1-Games Are Entered Willfully
You chose to marry your partner. No one should have to say that they were forced against their will to get married. Relationships thrive on freedom and they break down when one or both people exert unwanted control over the other.
2-Games Have Goals
Just about everything you can do has some sort of a goal. If it has a goal, it has a purpose. You might think that laying mindlessly on the beach has no purpose. But resting and relaxing are beneficial purposes. Games are fun because there is a specific goal to achieve. Who can reach the highest score before time runs out?

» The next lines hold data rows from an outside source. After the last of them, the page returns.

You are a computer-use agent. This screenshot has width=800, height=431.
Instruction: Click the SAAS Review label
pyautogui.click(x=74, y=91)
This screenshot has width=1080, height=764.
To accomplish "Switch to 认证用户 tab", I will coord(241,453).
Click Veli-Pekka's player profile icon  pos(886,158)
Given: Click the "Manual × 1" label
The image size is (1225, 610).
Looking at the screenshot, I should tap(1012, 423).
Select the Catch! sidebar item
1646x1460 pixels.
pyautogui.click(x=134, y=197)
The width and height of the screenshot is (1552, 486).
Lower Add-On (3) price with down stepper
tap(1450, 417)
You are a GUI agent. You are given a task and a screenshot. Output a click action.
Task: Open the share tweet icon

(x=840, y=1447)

Marriage has goals some of which include: developing closeness and intimacy, creating and raising children, enjoying all life has to offer together, and portraying the church and the image of God.
3-Games Have Conflict
Conflict helps determine what is possible and impossible as well as what is helpful and unhelpful. Conflict is an obstacle to overcome so you can claim victory. In marriage, you can receive the fruit of victory when you resolve conflict by playing well together. Fighting fair results in resolving conflict and retaining friendship.
4-Games Have Rules
No rules or spontaneous rule-making breeds chaos. Everyone loses and everybody wins. Life is meaningless without structure and rules. Imagine running a race where each person can declare theirself the winner.
Marriage has rules that define its success or failure. It’s cooperative rather than competitive. You are supposed to seek the best for the other and for yourself. Marriage is the combination of one male and one female.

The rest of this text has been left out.